Not at the moment - for now we only do this for very specific servers.

The overall message I'm getting is... Is that right?

Pretty much ;-)

I would just rephrase the "re-write it" to emphasize the goal of not duplicating it, and ending up with "similar but slightly different" implementations, one for the extension and another for MCP server.

Btw, besides the code duplication, a more pressing issue for us would be to ensure that both flows are always in sync - without going into too many details, our users need to switch between "organizations" and that's imply managing different live OAuth sessions.

Some priorities in my mind are: ...

Nice list.

I'd prefer we delegate at a higher level.
it should be clear it's fully up to the delegating implementer to implement the security best practices, it shouldn't be a mix of responsibility.

All points make total sense.

In terms of a higher level, this could mean:
(simplest, but messy)...

I certainly agree with moving the call to delegateAuthorization to the top.

Some ideas regarding the other concerns...

  • About the metadata computation, perhaps the delegateAuthorization method could take the exact arguments passed to auth (minus the provider). That reinforces the idea of total delegation.

  • About the need to provide an implementation for the required methods in OAuthProvider:

    • If you like the idea that the delegation can "choose" to let the normal flow happen, I'd suggest keeping it as is.
    • If you prefer the approach in which the delegation is a "no return" choice, perhaps the type of the provider ultimately passed to the auth method could be OAuthClientProvider | DelegatedOAuthClientProvider, with the latter exposing just the tokens and the refresh method. This would require changing the transports.

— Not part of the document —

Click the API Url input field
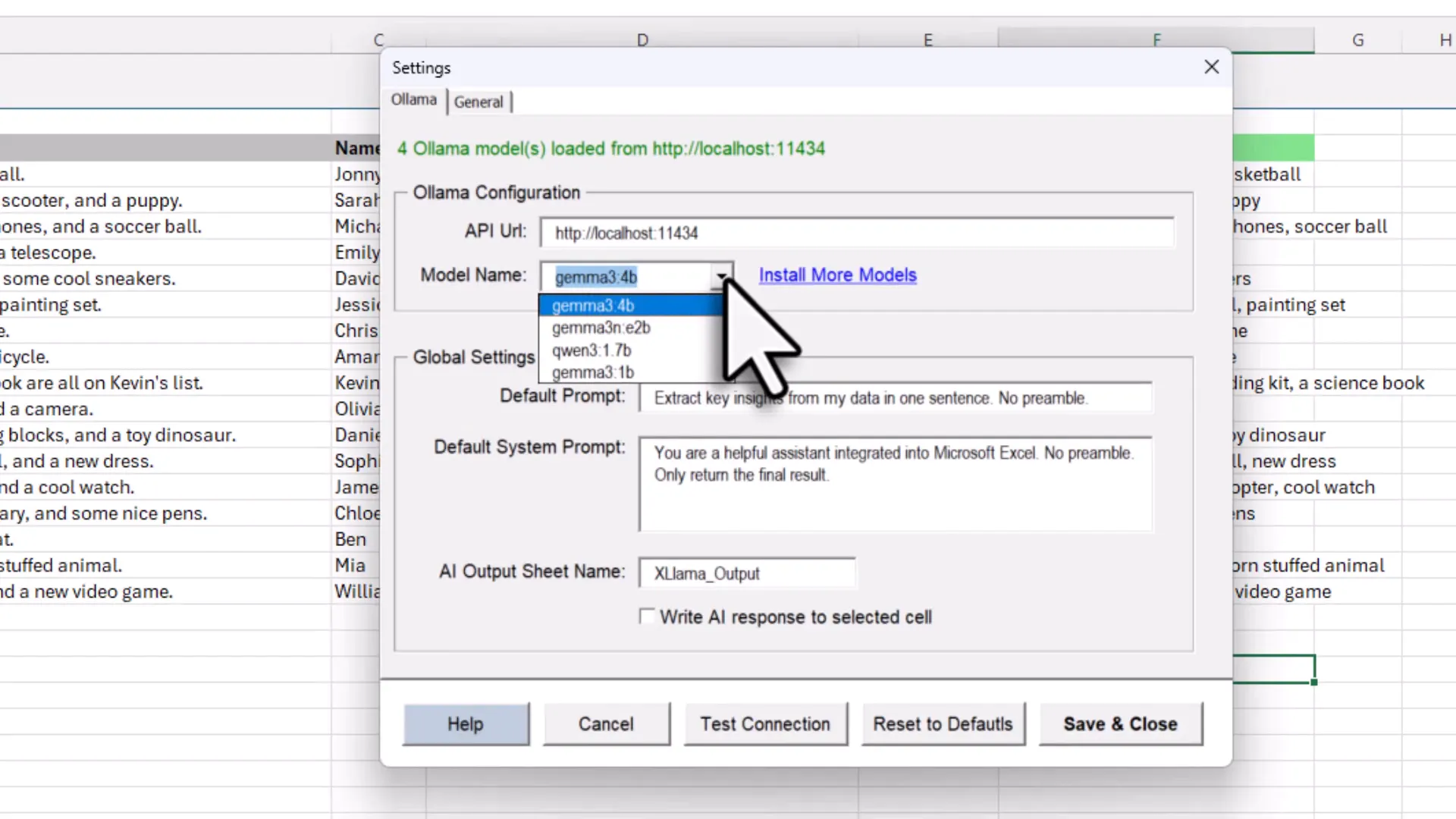The height and width of the screenshot is (819, 1456). point(857,233)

In terms of a higher level, this could mean:
Add a "401-handler"...

Hmmm... Not a bad call although I see 3 potential issues:

  • The access token would still need to be injected. Maybe the handler should be an object with 2 methods (one for the 401 and another for the tokens)

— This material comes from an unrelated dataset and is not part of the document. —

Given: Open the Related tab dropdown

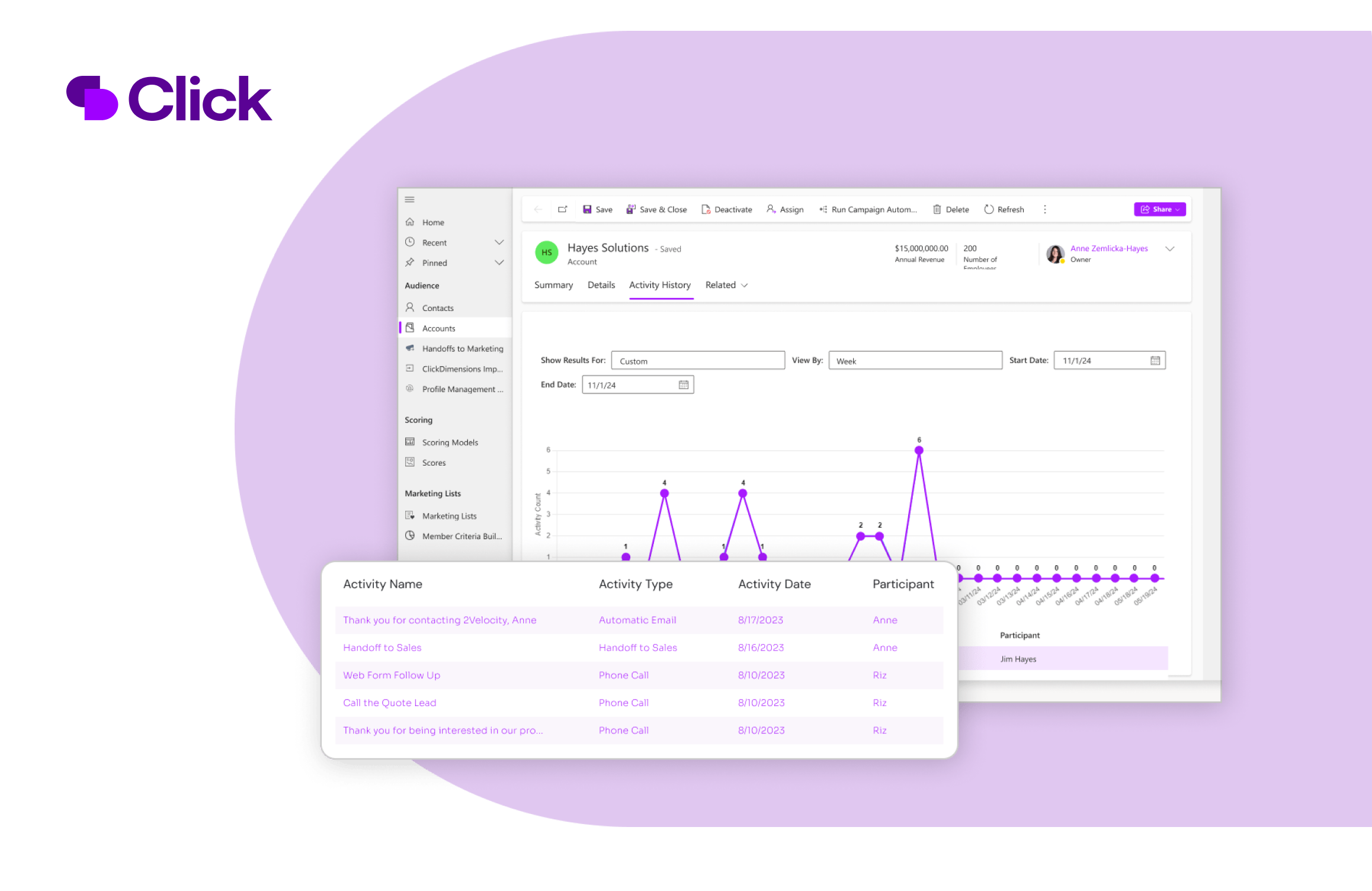Looking at the screenshot, I should point(726,286).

  • The hook would need to be added to every transport (present and future).

  • The code for both Streamable and SSE transports have multiple places checking for 401. The hook would probably need to be invoked in all (or most) of them, which may complicate the overall flow.


Let me know your thoughts. I can update the code based on whatever is decided here.

An optional method that clients can use whenever the authorization should be delegated to an existing implementation.